One area of application is the in-phase control of power sections of a converter or of an inverter as a function of zero crossings of the mains voltage.
In such cases the converter or inverter is typically used to provide electrical energy in the form of an alternating current which is suitable for feeding into the alternating current network. One area of application for this is the connection of alternate power sources to a mostly public alternating current power network. Such power sources can be solar panels, fuel cells, wind power generators or other power sources such as rechargeable batteries.
According to the prior art there are numerous known converter circuits with different possible applications. Different basic types of electronic converter such as boost converters, buck converters or boost-buck converters are used to generate a half-wave current, combined with full or half bridges for inverting each second half wave resulting in a single-phase or multi-phase current.
In photovoltaic systems in particular different demands of the network operator and the authorities must be fulfilled, for example the supply of a sine-wave current. The sine-wave form is in such cases generally derived from the mains voltage.
An important criterion for a network-synchronous supply is the precise detection of the network zero crossing points for in-phase control of the power sections. The zero crossings in the mains voltage define for the inverter control the times at which the switchover is to be made from a positive to a negative half wave and vice versa.

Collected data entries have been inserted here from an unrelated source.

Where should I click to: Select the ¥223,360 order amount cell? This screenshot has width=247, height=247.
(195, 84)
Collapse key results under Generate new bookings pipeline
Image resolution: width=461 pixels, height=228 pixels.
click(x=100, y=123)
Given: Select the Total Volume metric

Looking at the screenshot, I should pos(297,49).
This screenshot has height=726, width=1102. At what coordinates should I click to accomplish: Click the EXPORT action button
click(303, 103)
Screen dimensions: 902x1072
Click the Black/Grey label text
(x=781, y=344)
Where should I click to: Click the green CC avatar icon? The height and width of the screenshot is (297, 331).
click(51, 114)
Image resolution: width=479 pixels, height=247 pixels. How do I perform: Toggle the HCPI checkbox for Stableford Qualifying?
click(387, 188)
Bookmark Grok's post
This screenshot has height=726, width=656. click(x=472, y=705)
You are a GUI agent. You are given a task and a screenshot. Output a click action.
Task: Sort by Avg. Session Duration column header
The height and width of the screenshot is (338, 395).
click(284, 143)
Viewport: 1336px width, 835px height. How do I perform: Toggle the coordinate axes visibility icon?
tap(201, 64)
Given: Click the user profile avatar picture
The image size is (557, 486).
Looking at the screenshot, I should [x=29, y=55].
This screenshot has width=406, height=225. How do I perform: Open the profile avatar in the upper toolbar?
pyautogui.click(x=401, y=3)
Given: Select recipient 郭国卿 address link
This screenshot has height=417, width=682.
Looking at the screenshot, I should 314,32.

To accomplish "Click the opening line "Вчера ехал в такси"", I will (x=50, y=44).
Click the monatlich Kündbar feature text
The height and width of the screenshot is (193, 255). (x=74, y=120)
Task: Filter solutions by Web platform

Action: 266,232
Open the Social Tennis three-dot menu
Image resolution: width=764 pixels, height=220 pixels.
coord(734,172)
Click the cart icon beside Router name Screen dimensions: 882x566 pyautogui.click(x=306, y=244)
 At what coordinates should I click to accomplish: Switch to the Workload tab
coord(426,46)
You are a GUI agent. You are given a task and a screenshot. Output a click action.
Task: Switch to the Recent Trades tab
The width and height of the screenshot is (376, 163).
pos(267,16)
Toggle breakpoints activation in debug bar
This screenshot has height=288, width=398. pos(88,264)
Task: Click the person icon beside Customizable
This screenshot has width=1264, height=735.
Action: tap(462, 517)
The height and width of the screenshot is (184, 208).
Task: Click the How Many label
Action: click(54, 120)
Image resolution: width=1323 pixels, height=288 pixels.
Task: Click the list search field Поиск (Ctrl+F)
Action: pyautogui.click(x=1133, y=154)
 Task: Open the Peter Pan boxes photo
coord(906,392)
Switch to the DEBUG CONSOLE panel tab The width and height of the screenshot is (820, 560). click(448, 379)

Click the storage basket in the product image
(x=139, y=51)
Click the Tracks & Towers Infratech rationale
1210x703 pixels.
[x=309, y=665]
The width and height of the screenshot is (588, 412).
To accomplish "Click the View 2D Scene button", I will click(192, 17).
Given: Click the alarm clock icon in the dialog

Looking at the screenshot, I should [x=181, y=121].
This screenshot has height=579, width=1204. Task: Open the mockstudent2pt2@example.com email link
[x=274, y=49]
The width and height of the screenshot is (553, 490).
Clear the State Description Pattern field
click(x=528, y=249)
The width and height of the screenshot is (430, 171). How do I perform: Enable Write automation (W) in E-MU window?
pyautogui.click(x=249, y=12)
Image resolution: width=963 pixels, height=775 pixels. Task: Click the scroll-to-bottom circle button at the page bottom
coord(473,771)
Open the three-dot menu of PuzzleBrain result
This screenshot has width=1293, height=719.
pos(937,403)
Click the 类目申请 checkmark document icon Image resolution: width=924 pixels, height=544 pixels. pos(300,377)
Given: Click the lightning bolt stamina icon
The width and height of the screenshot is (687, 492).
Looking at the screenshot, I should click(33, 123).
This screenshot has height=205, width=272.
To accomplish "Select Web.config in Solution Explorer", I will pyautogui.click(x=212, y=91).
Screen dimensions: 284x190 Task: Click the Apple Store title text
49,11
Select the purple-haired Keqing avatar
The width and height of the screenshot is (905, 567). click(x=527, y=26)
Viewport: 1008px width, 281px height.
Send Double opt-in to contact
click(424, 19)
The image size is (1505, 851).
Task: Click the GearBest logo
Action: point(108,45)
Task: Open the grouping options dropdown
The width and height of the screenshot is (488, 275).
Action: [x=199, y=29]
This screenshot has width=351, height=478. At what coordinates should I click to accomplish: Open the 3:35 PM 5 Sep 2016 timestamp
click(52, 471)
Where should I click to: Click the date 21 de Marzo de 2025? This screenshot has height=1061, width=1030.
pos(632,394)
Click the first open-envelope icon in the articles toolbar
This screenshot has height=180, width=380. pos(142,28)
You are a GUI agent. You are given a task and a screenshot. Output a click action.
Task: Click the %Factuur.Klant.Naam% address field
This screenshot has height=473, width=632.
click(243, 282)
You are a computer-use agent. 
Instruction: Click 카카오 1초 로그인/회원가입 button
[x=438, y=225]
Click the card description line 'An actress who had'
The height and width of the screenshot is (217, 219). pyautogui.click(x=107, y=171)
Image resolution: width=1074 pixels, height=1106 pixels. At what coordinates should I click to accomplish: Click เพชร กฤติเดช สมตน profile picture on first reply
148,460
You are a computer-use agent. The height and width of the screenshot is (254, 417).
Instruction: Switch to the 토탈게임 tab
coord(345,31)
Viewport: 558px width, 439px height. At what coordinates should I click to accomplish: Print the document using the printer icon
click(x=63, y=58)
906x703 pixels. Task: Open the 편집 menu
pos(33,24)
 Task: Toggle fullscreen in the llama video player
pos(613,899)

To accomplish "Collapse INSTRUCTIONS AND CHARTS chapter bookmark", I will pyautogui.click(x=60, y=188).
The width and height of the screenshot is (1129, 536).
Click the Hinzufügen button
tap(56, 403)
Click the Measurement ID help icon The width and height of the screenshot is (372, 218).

The in-phase control of the power parts of an inverter is also important for the safety of the device however. An incorrect switchover from a positive to a negative half wave or vice versa leads without appropriate safeguarding measures to a short circuit in the power section of the inverter, which can result in the power components being damaged or destroyed.
A known circuit arrangement for identifying zero crossings consists of a voltage divider and a comparator or operational amplifier (cf. FIGS. 1 and 2) In this arrangement a square-wave signal is present at the output of the comparator or operational amplifier, with for example its low value showing a negative half wave and its high value a positive half wave of the mains voltage. The signal value thus changes with each zero crossing of the mains voltage. The resistors of the voltage divider are at high resistance in this case in order to keep the power dissipation low.